▽
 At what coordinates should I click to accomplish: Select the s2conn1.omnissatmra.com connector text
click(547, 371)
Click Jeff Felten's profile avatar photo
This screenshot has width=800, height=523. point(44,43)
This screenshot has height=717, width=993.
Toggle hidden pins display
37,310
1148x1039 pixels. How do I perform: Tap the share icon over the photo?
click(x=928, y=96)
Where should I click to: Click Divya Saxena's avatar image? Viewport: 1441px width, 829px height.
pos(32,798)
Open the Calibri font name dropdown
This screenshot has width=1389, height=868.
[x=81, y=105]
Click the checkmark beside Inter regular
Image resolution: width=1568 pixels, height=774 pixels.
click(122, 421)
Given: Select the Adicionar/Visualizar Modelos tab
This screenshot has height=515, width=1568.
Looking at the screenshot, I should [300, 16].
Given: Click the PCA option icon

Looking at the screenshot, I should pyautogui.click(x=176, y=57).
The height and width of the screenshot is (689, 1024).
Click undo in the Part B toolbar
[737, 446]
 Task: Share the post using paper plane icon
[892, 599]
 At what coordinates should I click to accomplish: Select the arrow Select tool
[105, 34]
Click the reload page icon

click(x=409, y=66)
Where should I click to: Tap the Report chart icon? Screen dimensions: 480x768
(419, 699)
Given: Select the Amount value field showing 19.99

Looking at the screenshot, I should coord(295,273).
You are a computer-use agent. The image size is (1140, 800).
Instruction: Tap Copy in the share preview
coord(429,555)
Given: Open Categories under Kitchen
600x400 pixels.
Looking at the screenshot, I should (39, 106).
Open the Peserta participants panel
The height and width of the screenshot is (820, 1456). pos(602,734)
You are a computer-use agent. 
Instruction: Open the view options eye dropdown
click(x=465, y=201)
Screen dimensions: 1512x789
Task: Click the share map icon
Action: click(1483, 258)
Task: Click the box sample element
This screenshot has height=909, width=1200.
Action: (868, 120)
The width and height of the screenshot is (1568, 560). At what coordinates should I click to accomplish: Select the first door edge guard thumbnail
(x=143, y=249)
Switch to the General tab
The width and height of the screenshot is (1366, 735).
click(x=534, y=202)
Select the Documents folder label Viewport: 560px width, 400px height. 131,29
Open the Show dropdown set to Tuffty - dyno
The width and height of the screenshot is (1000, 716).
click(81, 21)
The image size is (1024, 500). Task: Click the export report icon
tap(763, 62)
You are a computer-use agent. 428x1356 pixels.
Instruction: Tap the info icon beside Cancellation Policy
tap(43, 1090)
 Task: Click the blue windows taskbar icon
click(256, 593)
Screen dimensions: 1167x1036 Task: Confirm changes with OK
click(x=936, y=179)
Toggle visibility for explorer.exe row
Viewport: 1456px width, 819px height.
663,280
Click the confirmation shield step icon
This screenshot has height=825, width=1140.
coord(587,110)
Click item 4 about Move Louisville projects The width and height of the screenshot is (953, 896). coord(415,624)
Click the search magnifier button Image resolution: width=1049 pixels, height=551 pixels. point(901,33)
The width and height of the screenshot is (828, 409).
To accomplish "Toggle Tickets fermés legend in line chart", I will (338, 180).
△
- Exercise
Each record above is to be given again without any change to its wording.

- Expected answer
 At what coordinates should I click to accomplish: Select the s2conn1.omnissatmra.com connector text
click(547, 371)
Click Jeff Felten's profile avatar photo
This screenshot has width=800, height=523. point(44,43)
This screenshot has height=717, width=993.
Toggle hidden pins display
37,310
1148x1039 pixels. How do I perform: Tap the share icon over the photo?
click(x=928, y=96)
Where should I click to: Click Divya Saxena's avatar image? Viewport: 1441px width, 829px height.
pos(32,798)
Open the Calibri font name dropdown
This screenshot has width=1389, height=868.
[x=81, y=105]
Click the checkmark beside Inter regular
Image resolution: width=1568 pixels, height=774 pixels.
click(122, 421)
Given: Select the Adicionar/Visualizar Modelos tab
This screenshot has height=515, width=1568.
Looking at the screenshot, I should [300, 16].
Given: Click the PCA option icon

Looking at the screenshot, I should pyautogui.click(x=176, y=57).
The height and width of the screenshot is (689, 1024).
Click undo in the Part B toolbar
[737, 446]
 Task: Share the post using paper plane icon
[892, 599]
 At what coordinates should I click to accomplish: Select the arrow Select tool
[105, 34]
Click the reload page icon

click(x=409, y=66)
Where should I click to: Tap the Report chart icon? Screen dimensions: 480x768
(419, 699)
Given: Select the Amount value field showing 19.99

Looking at the screenshot, I should coord(295,273).
You are a computer-use agent. The image size is (1140, 800).
Instruction: Tap Copy in the share preview
coord(429,555)
Given: Open Categories under Kitchen
600x400 pixels.
Looking at the screenshot, I should (39, 106).
Open the Peserta participants panel
The height and width of the screenshot is (820, 1456). pos(602,734)
You are a computer-use agent. 
Instruction: Open the view options eye dropdown
click(x=465, y=201)
Screen dimensions: 1512x789
Task: Click the share map icon
Action: click(1483, 258)
Task: Click the box sample element
This screenshot has height=909, width=1200.
Action: (868, 120)
The width and height of the screenshot is (1568, 560). At what coordinates should I click to accomplish: Select the first door edge guard thumbnail
(x=143, y=249)
Switch to the General tab
The width and height of the screenshot is (1366, 735).
click(x=534, y=202)
Select the Documents folder label Viewport: 560px width, 400px height. 131,29
Open the Show dropdown set to Tuffty - dyno
The width and height of the screenshot is (1000, 716).
click(81, 21)
The image size is (1024, 500). Task: Click the export report icon
tap(763, 62)
You are a computer-use agent. 428x1356 pixels.
Instruction: Tap the info icon beside Cancellation Policy
tap(43, 1090)
 Task: Click the blue windows taskbar icon
click(256, 593)
Screen dimensions: 1167x1036 Task: Confirm changes with OK
click(x=936, y=179)
Toggle visibility for explorer.exe row
Viewport: 1456px width, 819px height.
663,280
Click the confirmation shield step icon
This screenshot has height=825, width=1140.
coord(587,110)
Click item 4 about Move Louisville projects The width and height of the screenshot is (953, 896). coord(415,624)
Click the search magnifier button Image resolution: width=1049 pixels, height=551 pixels. point(901,33)
The width and height of the screenshot is (828, 409).
To accomplish "Toggle Tickets fermés legend in line chart", I will (338, 180).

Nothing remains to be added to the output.